What Should Families Ask When Visiting Wiregrass Rehabilitation Center &?

Based on this facility's data, families visiting should ask: "Can I visit during a mealtime to observe dining assistance and food quality?" "How do you handle medical emergencies, and what is your hospital transfer rate?" "Can I speak with family members of current residents about their experience?"

Is Wiregrass Rehabilitation Center & Safe?

Based on CMS inspection data, WIREGRASS REHABILITATION CENTER & NURSING HOME has a clean safety record: no substantiated abuse findings (meaning no confirmed cases of resident harm), no Immediate Jeopardy citations (the most serious violation level indicating risk of serious injury or death), and is not on the Special Focus Facility watch list (a federal program monitoring the lowest-performing 1% of nursing homes). The facility has a 4-star overall rating and ranks #1 of 100 nursing homes in Alabama. While no facility is perfect, families should still ask about staff-to-resident ratios and recent inspection results during their visit.

Do Nurses at Wiregrass Rehabilitation Center & Stick Around?

WIREGRASS REHABILITATION CENTER & NURSING HOME has a staff turnover rate of 46%, which is about average for Alabama nursing homes (state average: 46%). Moderate turnover is common in nursing homes, but families should still ask about staff tenure and how the facility maintains care continuity when employees leave.

Was Wiregrass Rehabilitation Center & Ever Fined?

WIREGRASS REHABILITATION CENTER & NURSING HOME has no federal fines on record. CMS issues fines when nursing homes fail to meet care standards or don't correct problems found during inspections. The absence of fines suggests the facility has either maintained compliance or corrected any issues before penalties were assessed. This is a positive indicator, though families should still review recent inspection reports for the full picture.

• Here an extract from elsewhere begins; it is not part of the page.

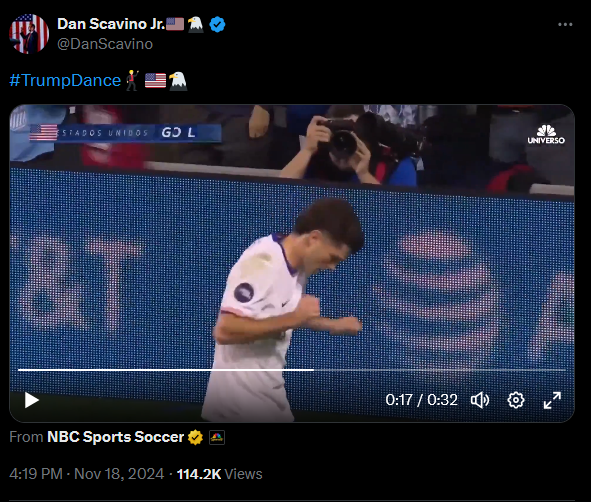The image size is (591, 502).
Task: Expand video to fullscreen
Action: pos(552,400)
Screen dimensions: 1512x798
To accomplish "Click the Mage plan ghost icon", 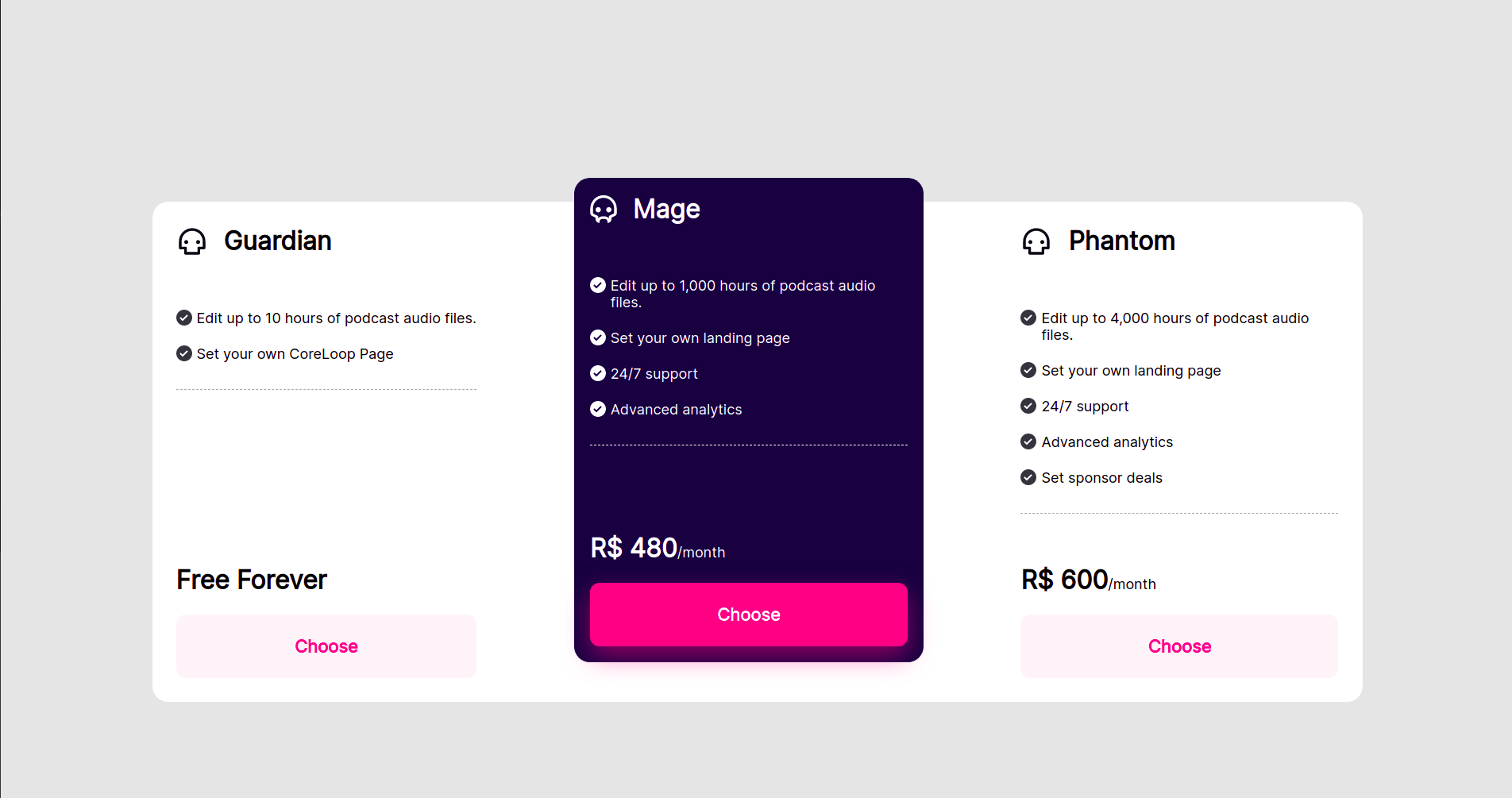I will click(604, 209).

Is Wiregrass Rehabilitation Center & on Any Federal Watch List?

WIREGRASS REHABILITATION CENTER & NURSING HOME is not on any federal watch list. The most significant is the Special Focus Facility (SFF) program, which identifies the bottom 1% of nursing homes nationally based on persistent, serious quality problems. Not being on this list means the facility has avoided the pattern of deficiencies that triggers enhanced federal oversight. This is a positive indicator, though families should still review the facility's inspection history directly.